Quelles sont les prochaines étapes ? 

L’une d’elle est la pro­duc­tion effec­tive et à plus grande échelle d’hydrogène. Par­mi les pro­chains démar­rages, je pense à notre Agence Régio­nale Ener­gie Cli­mat qui a signé au prin­temps un accord avec l’entreprise nan­taise Lhyfe pour un pro­jet de construc­tion d’un site de pro­duc­tion d’hydrogène vert et renou­ve­lable à Bes­sières en Haute-Garonne, qui pro­dui­ra dans quelques mois jusqu’à 2 tonnes par jour. Cette usine per­met­tra de décar­bo­ner le trans­port de mar­chan­dises et de pas­sa­gers en Occi­ta­nie dans le cadre du pro­jet Cor­ri­dor H2 por­té par l’Union euro­péenne et sou­te­nu par la Banque Euro­péenne d’Investissement pour décar­bo­ner les mobi­li­tés. C’est ensuite une mon­tée en puis­sance de la pro­duc­tion qui inter­vien­dra avec l’usine Hyd’Occ que j’ai déjà évo­quée, dont sor­ti­ront 8 tonnes d’hydrogène par jour dès 2024, soit près de 21 % des objec­tifs de pro­duc­tion d’hydrogène que nous nous sommes fixés à la Région. 

D’autres sites de production sont à venir ?

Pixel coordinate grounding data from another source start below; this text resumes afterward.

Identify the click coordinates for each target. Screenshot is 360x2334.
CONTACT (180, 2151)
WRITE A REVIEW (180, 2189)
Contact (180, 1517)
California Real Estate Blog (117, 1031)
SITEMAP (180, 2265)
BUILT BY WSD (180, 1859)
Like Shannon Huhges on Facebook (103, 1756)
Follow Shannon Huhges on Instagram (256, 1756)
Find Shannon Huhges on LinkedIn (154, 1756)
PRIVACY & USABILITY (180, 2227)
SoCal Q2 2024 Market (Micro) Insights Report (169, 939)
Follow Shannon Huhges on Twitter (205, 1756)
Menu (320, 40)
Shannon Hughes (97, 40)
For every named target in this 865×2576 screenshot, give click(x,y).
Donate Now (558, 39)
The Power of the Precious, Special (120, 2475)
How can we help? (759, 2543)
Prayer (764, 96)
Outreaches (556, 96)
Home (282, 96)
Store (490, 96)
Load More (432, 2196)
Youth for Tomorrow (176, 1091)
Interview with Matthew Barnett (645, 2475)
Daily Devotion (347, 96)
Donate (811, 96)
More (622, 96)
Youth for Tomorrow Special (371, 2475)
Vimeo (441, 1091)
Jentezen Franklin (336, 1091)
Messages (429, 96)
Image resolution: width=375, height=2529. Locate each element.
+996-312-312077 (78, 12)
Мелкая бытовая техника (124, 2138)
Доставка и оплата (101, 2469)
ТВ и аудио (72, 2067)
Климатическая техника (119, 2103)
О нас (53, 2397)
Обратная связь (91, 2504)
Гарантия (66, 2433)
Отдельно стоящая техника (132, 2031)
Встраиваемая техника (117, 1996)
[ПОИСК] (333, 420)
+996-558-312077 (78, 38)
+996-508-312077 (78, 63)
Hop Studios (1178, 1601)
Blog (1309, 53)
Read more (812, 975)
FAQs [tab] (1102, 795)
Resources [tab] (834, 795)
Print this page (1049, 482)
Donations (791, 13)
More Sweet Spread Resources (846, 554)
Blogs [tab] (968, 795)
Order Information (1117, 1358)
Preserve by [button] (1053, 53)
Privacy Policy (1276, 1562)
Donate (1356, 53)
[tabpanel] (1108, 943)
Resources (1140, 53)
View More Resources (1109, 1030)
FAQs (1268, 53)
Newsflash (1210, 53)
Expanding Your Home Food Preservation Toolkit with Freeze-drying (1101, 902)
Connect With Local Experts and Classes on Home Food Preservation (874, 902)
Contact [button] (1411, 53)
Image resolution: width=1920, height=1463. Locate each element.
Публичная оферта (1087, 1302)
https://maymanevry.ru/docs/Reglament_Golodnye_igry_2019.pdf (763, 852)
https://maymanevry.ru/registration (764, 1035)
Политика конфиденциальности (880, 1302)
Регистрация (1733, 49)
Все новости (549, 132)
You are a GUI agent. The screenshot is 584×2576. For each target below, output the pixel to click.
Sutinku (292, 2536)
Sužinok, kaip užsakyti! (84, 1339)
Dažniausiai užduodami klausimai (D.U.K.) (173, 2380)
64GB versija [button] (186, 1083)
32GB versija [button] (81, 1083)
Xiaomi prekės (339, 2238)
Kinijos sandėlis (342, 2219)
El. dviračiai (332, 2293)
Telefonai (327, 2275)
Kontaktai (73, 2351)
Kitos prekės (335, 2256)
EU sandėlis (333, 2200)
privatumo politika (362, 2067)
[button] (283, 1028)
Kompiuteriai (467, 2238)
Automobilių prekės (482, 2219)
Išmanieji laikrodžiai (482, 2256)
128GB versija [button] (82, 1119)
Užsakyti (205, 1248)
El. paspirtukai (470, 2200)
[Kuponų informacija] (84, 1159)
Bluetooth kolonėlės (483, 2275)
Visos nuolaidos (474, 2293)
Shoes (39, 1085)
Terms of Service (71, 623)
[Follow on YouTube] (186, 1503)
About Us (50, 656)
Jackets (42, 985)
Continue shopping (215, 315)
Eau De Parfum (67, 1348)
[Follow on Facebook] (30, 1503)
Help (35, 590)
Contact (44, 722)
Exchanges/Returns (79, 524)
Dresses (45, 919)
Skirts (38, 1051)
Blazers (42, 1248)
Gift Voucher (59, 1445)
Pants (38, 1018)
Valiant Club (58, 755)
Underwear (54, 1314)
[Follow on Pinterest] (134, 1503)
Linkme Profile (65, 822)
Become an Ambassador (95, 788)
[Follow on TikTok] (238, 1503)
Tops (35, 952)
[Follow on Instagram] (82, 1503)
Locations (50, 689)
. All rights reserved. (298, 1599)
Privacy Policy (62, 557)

Oui, mais en pre­nant en compte une autre étape, celle de l’évolution tech­no­lo­gique indis­pen­sable pour amé­lio­rer les ren­de­ments et faire en sorte que l’on soit en capa­ci­té de pro­duire suf­fi­sam­ment pour répondre à un usage indus­triel. On parle ici de pro­jets de giga­fac­to­ries d’équipements pour l’hydrogène, qui par rico­chet vont réduire la dépen­dance de cer­tains de nos sec­teurs indus­triels vis-à-vis des impor­ta­tions d’hydrocarbures. Et par­mi les dix pre­miers pro­jets fran­çais iden­ti­fiés et finan­cés par l’État et l’Europe, figure celui de Gen­via à Béziers dont j’ai par­lé, qui consti­tue une véri­table rup­ture tech­no­lo­gique dans la pro­duc­tion de l’hydrogène décar­bo­né. Je le dis sans détour : c’est une fier­té pour la Région, aujourd’hui action­naire à part entière avec d’autres inves­tis­seurs pri­vés, d’être aux côtés de Gen­via sur ce pro­jet depuis le début. En sou­te­nant les indus­triels, en les aidant aus­si à inno­ver, et je pense ici notam­ment à l’ouverture d’ici fin 2025 sur le site tou­lou­sain de Fran­ca­zal, du Tech­no­cam­pus Hydro­gène Occi­ta­nie, plus grand centre euro­péen de recherche, d’essai et d’innovation tech­no­lo­gique dédié à l’hydrogène vert, la Région impulse une dyna­mique forte qui, j’en suis convain­cue, don­ne­ra à l’ensemble des acteurs de la filière les moyens de faire de l’Occitanie la figure de proue de la filière hydro­gène au plan natio­nal, tout en boos­tant l’emploi en région. Les groupes tels que Safra, Qair, Came­ron, EDF ou encore Engie envi­sagent la créa­tion de plus de 4 000 emplois liés à l’hydrogène d’ici l’an pro­chain, dont plus de 2 000 loca­li­sés en Occi­ta­nie. Cela donne une idée du poten­tiel une fois la filière mature !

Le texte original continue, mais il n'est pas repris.